The go-to diagnosis for kids who have trouble learning, focusing and following directions in school is ADHD. Even leaving aside official diagnoses, when we look at the way parents and teachers talk about these children, it doesn’t take long for ADHD to pop up as the label of choice regardless of the actual problem.

In The Learning Brain by Torkel Klingberg, the author points out that kids who have deficits in working memory may be misdiagnosed with ADHD. People with ADHD often have problems with working memory, but not everyone with working memory issues has ADHD.

What’s working memory? There’s a colorful description of it here: “your brain’s Post-it note.”

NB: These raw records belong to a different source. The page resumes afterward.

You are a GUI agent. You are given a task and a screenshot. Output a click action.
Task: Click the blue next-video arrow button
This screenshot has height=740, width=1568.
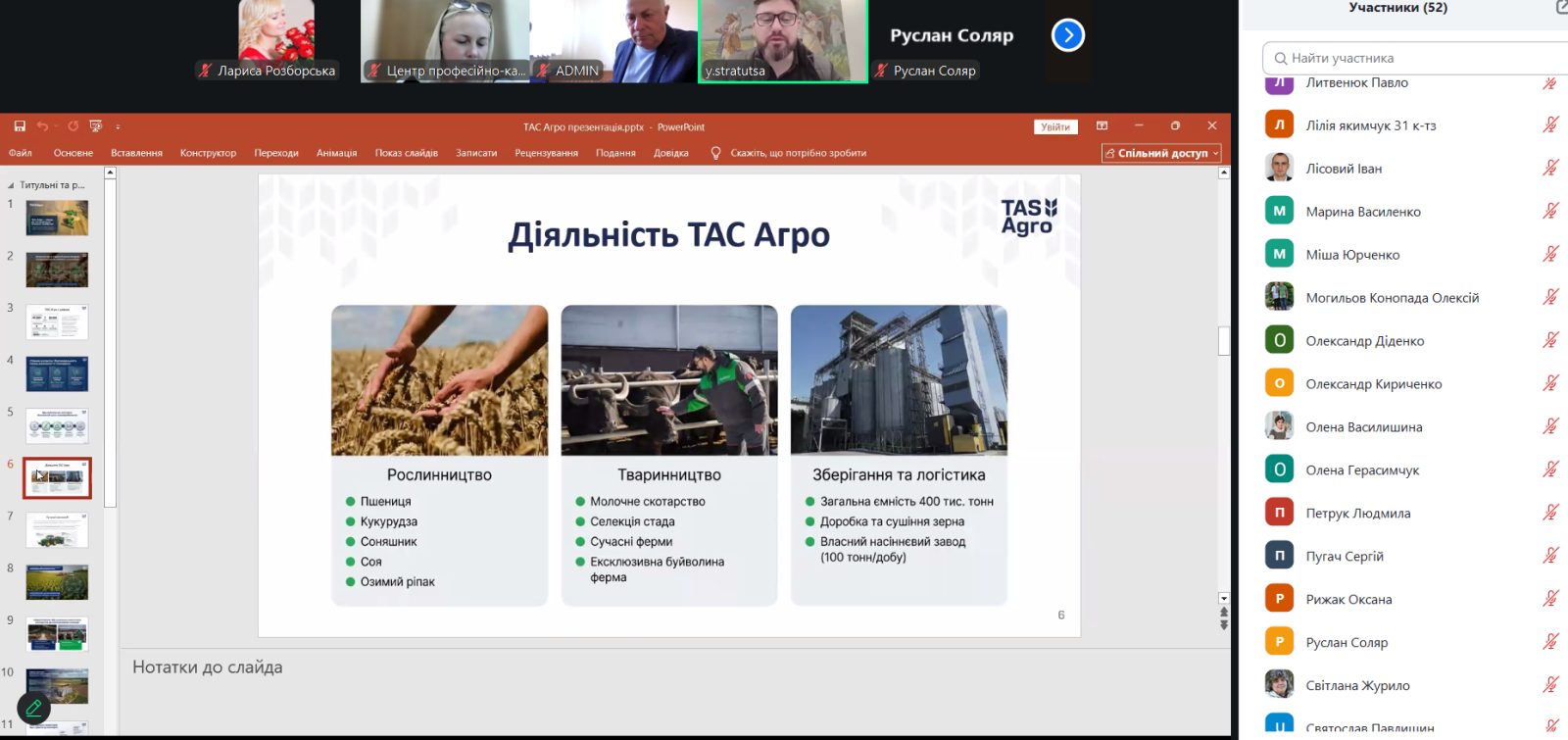point(1067,36)
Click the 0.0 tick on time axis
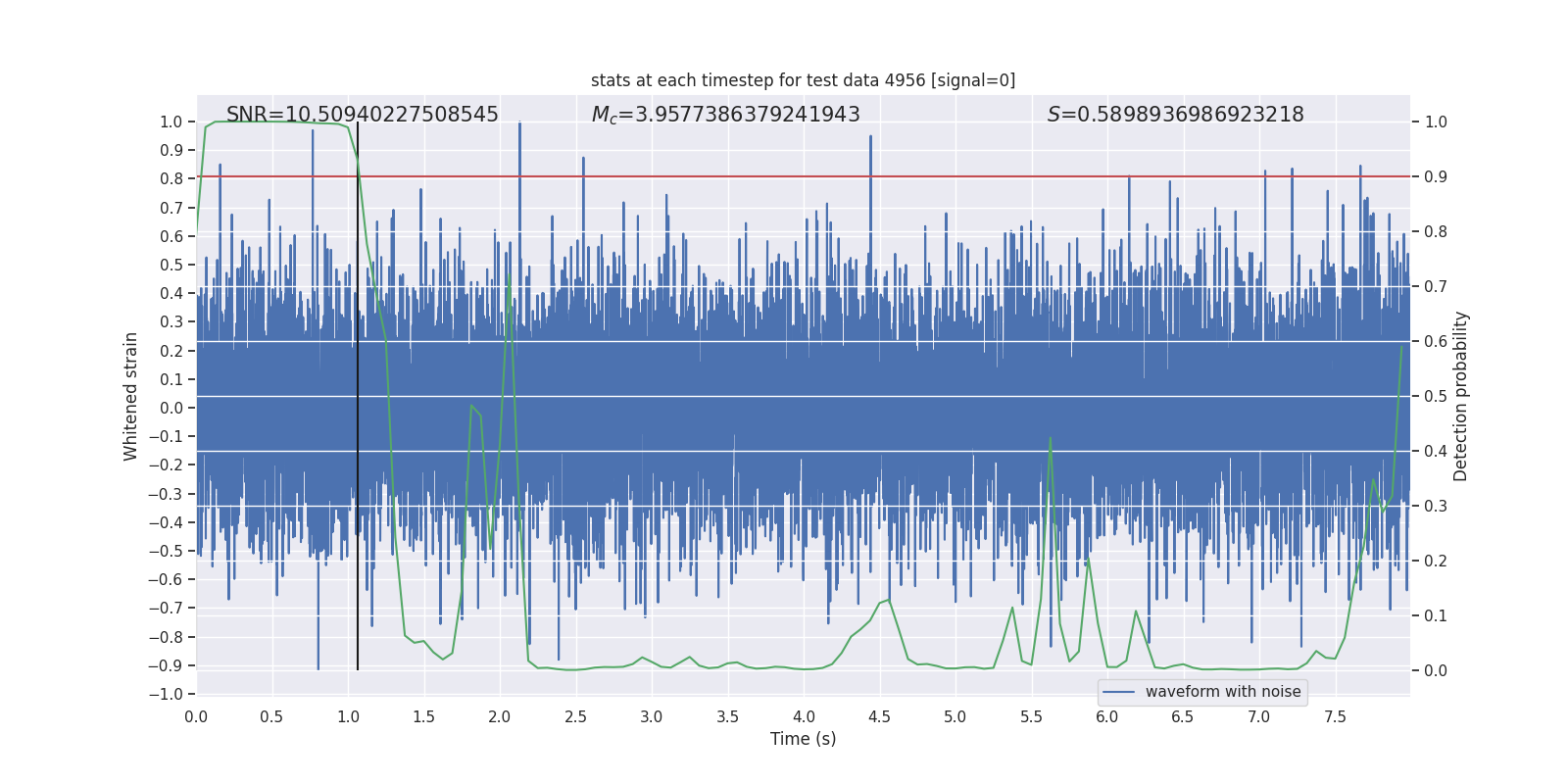 196,716
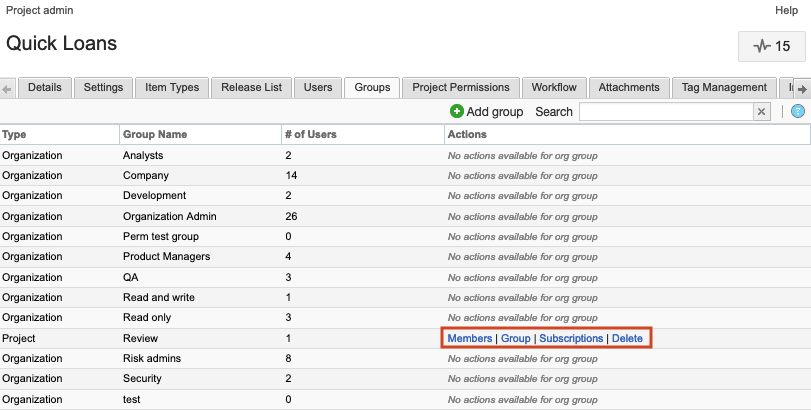Sort by the # of Users column header
811x410 pixels.
tap(310, 134)
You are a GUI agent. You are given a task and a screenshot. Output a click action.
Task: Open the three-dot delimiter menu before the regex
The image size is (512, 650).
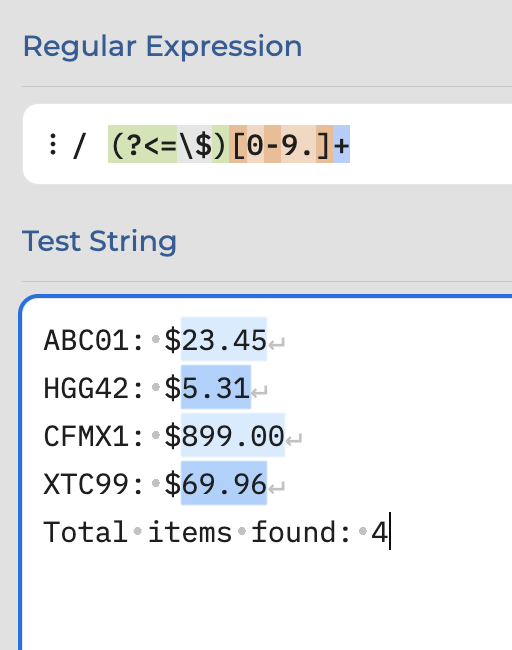click(53, 144)
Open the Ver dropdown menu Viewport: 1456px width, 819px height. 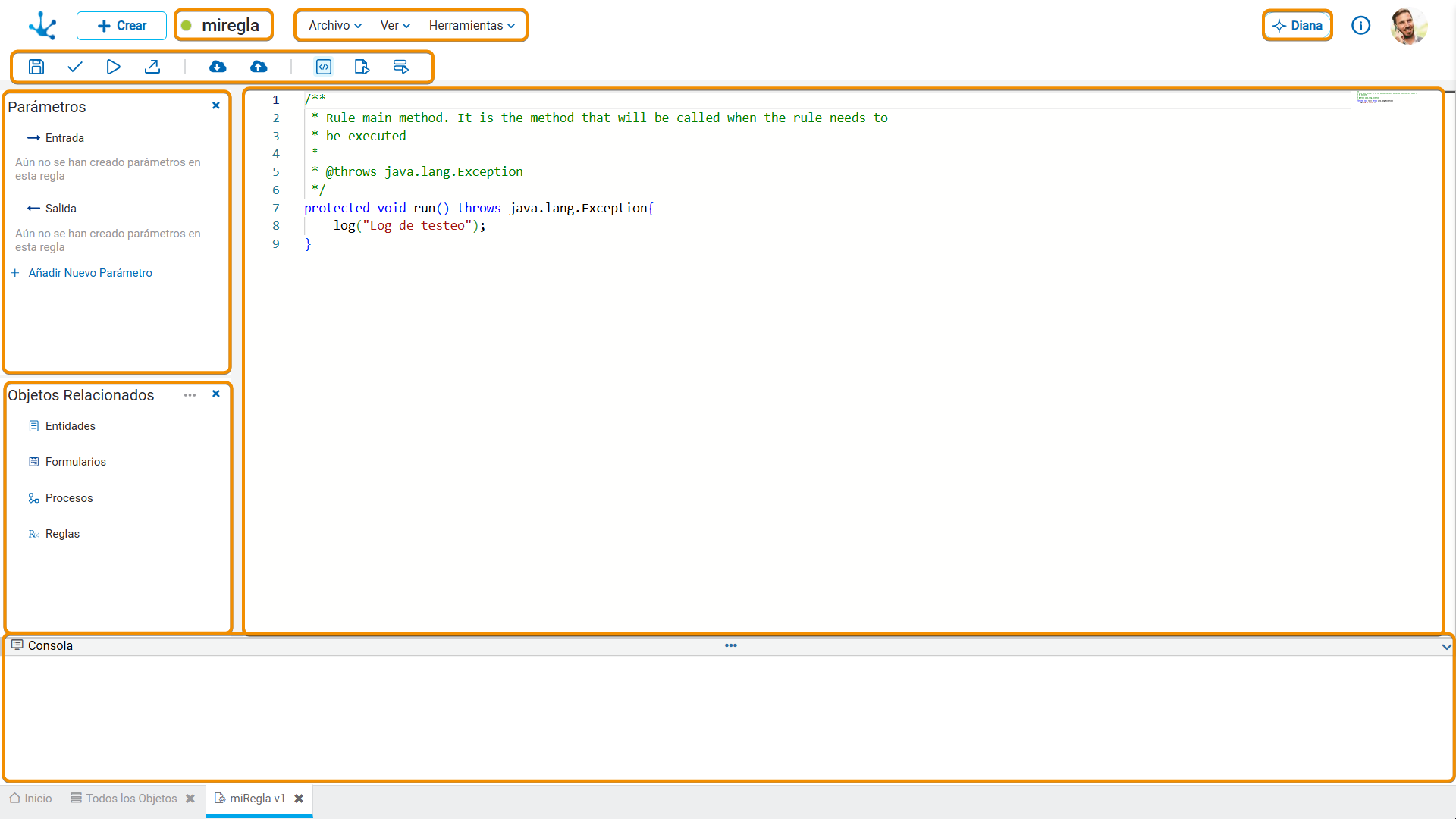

Working memory helps you retain and process incoming information, such as a set of directions with multiple steps, the thread of a conversation, unfolding stories, math problems and other academic exercises. Even if most of this information never makes it to your long-term memory, you need to hold onto it for the present time to carry out different tasks successfully.

Working memory diagram
(Image links to source: usablealgebra.landmark.edu)

You can see why kids with working memory deficits struggle at school. And given that working memory and attention are closely intertwined, the label of ADHD hovers over these kids. It doesn’t help that when kids are struggling with schoolwork and falling behind their classmates, they often get restless, act out, or let their attention wander – which further reinforces the notion in people’s minds that they have ADHD.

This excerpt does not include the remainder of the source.